I abolished catchify. No tool, no bias.

Content Integrity — A Principle That Resolved Contradictions

Abolishing catchify was treating a symptom. What I needed was a criterion for "what's okay to automate."

That's where the Content Integrity principle was born. The trigger was a feeling: "I want to put my thoughts out honestly." But I didn't want to reject SEO optimization entirely. Choosing better words for titles and optimizing tags increases the chance readers find the article without changing its content. That seemed reasonable.

The problem was optimization that changes the content itself. Rewriting the opening "for search snippets." Making headings "emotional." These are processing the author's thinking for the sake of distribution.

From here, the Content / Distribution boundary became clear:

Layer Examples Principle
Content Structure, argument, opening, headings Follow the author's thinking. Don't change for optimization
Distribution Title word choice, tags, emoji, posting timing Optimize without changing content

I recorded this principle as an ADR (Architecture Decision Record) and set it up as a rule file that loads automatically every session.

As a result, catchify was abolished. seo-optimizer had its opening rewrite feature removed, limited to title, tags, and emoji only. schedule-publish's scoring axis was renamed from "Search Magnet" to "Discoverability (can interested readers find it?)."

Most of the 32 contradictions became clear-cut decisions when held against this principle. Instead of individually squashing them through refactoring, the principle provided a decision framework that enabled consistent redesign.

Structural Patterns for Maintaining Coherence

A principle alone can't prevent contradictions from recurring. The structure needed to change too.

refs/ consolidation — AI slop lists, tone rules, translation rules, and schedule schemas were consolidated into single locations (.claude/refs/), with each component holding only reference pointers. The AI slop list that was copy-pasted in 3 places became 1 source of truth + 3 references. Update the source and everything follows.

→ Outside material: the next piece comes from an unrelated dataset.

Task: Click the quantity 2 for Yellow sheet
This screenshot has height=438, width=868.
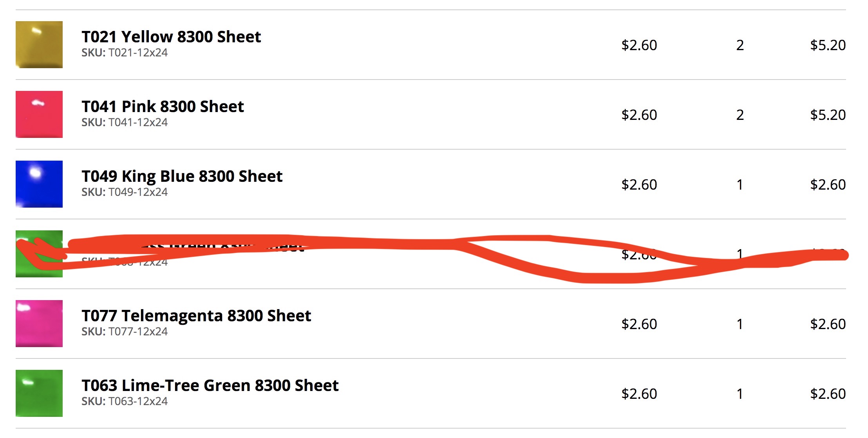Action: 740,45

ADR-first — Record decisions before changing the system. For Content Integrity, I first wrote ADR-0001 with the reasoning and impact scope, then proceeded to abolish catchify and modify seo-optimizer. If the reasoning disappears, six months later no one knows "why catchify doesn't exist."

Single ownership per concern — Translation belongs to devto-translator only. SEO belongs to seo-optimizer only. One concern, one owner. A component like translate-article that "negates its own existence" is a sign of overlapping responsibilities.

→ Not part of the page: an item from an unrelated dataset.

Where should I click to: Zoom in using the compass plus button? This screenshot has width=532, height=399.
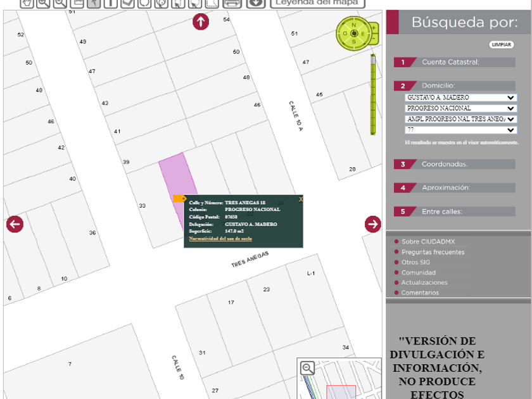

Interruptions That Improved the Design

What was interesting was the redesign process itself.

The redesign happened through dialogue with Claude Code. I communicated the direction, and Claude Code planned and executed. It started with a plan to "build an orchestrator," but before implementation began, I interrupted three times.

"If the components contradict or duplicate each other, it won't be organic, will it?"

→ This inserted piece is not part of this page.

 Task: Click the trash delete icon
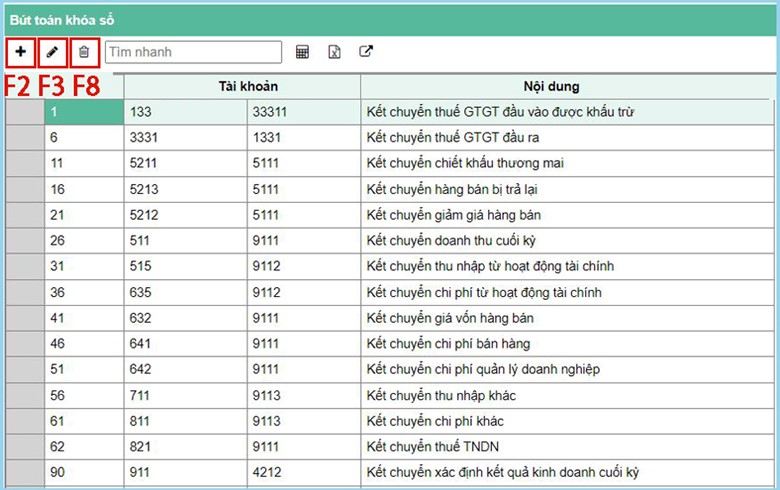tap(85, 52)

Without this, I would have layered an orchestrator on top of existing contradictions.

"Shouldn't we write ADRs first?"

Without this, the reasoning behind decisions would have been lost.

"SEO itself is fine. It's changing the content that's the problem."

Without this, I might have abolished SEO optimization entirely.

There's a lot of attention on having AI agents plan and execute autonomously. But in this case at least, human interruptions improved the design quality. Autonomous execution is efficient, but reassessing premises comes from outside.

Conclusion

The previous article concluded that "the environment gets a little smarter with each problem."

Two months later, I realized that smart parts contradict each other. Components optimized incrementally don't maintain coherence as a whole. This isn't limited to AI agent knowledge layers—I believe it's a fate shared by every organically growing system.

And what resolved those contradictions wasn't individual refactoring, but a principle called Content Integrity. "Content is determined by the author's thinking. Distribution optimizes without changing content." This single statement became the criterion for deciding which of the 32 contradictions to keep and which to abolish.

Organic growth requires periodic audits and a principle to anchor decisions.